16 The plaintiffs here advance three reasons why this suit involves a different cause of action from the one involved in Atkins, the previous suit. The first is that this suit involves a challenge to the constitutionality of the 1983 amendments to the Texas Controlled Substances Act, while Atkins involved a challenge to the constitutionality of the 1981 amendments to the Act. As the district court properly noted, however, the forfeiture provisions of the 1983 amendments that the plaintiffs are now challenging, Secs. 5.05 and 5.07, are essentially the same as the forfeiture provisions of the 1981 amendments that the plaintiffs challenged in Atkins. In fact, apart from minor cosmetic changes in the language of Sec. 5.07, 3 the provisions are identical. 17 The plaintiffs contend in this suit that Secs. 5.05 and 5.07 of the 1983 amendments are unconstitutional because they fail to provide for a hearing within thirty days of seizure.
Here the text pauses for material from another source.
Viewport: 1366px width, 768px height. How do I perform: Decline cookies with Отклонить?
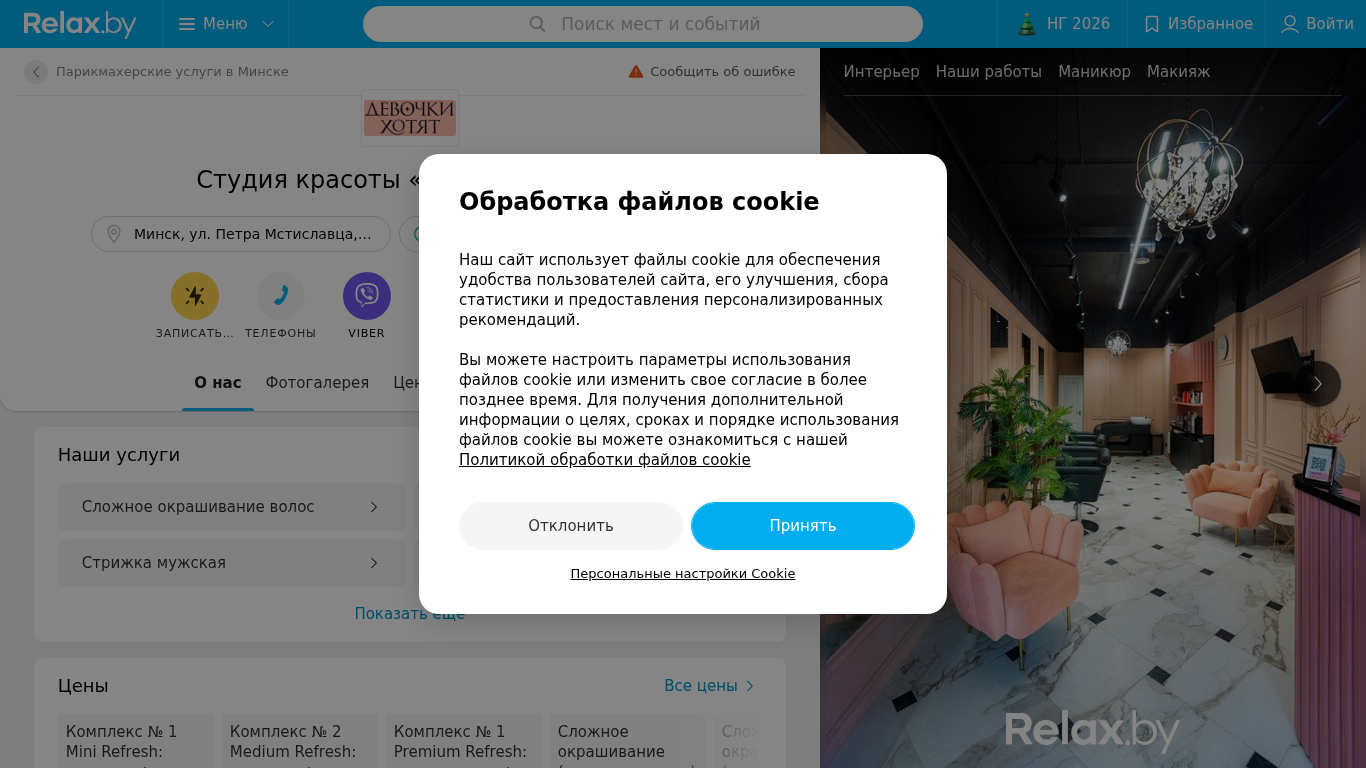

Sections 5.05 and 5.07 of the 1981 amendments also failed to provide for such a hearing. Thus, the primary right asserted (the right to a timely hearing) and the primary wrong complained of (the absence of a timely hearing provision) are the same in both actions. That the pertinent provisions of the 1983 amendments at issue here are not identical in other respects to the pertinent provisions of the 1981 amendments at issue in Atkins is irrelevant.
18 The plaintiffs' next argument is that this cause of action is different from the previous one because the 1981 amendments at issue in Atkins did not legally exist at the time Atkins was decided. This argument is inspired by certain language in Ex Parte Crisp, 661 S.W.2d 944 (Tex.Crim.App.1983). In that case, which involved a petition for state court habeas corpus relief, the Texas Court of Criminal Appeals declared the 1981 amendments unconstitutional under the Texas Constitution because the bill by which they were enacted, H.B. 730, contained a defective caption. In discussing the effect of its ruling on the amendments, the court held that the Controlled Substances Act stands as though H.B. 730 had never been enacted. Id. at 948. The plaintiffs here argue, in effect, that the 1981 amendments did not exist when Atkins was decided and that Atkins should therefore be deemed not to have involved a cause of action at all and certainly not the same cause of action that is at issue in this case. 19 The Supreme Court rejected a similar argument in Chicot County Drainage Dist. v. Baxter State Bank, 308 U.S. 371, 60 S.Ct. 317, 84 L.Ed. 329 (1940). The general rule is that [j]udgments rest[ing] on invalid statutes are commonly entitled to full res judicata effect.... So long as the parties were afforded a fair opportunity to raise the question of validity [in a prior proceeding], the judgment should be honored whether the question was not raised or was raised and resolved incorrectly. 18 C. Wright & A. Miller, Federal Practice and Procedure, Sec. 4429 (1981). The plaintiffs do not deny that they could have raised the same challenge in Atkins to the validity of the statute that the petitioners successfully made in Ex Parte Crisp, supra. Their argument thus fails that, for this reason, the judgment in Atkins should not be given full res judicata effect.
20 The plaintiffs' final argument regarding the facial invalidity of Secs. 5.05 and 5.07 is that in present case the challenge to these two provisions is based on procedural due process, whereas in Atkins the challenge was based on substantive due process. Even assuming this to be true, we have frequently stated that a judgment or decree upon the merits in the first case is an absolute bar to the subsequent action or suit, not only in respect of every matter which was actually offered and received to sustain the demand, but also as to every ground of recovery which might have been presented. Jones, supra, 656 F.2d at 1141. Since the plaintiffs could have raised their procedural due process challenge in Atkins, their final argument likewise lacks merit.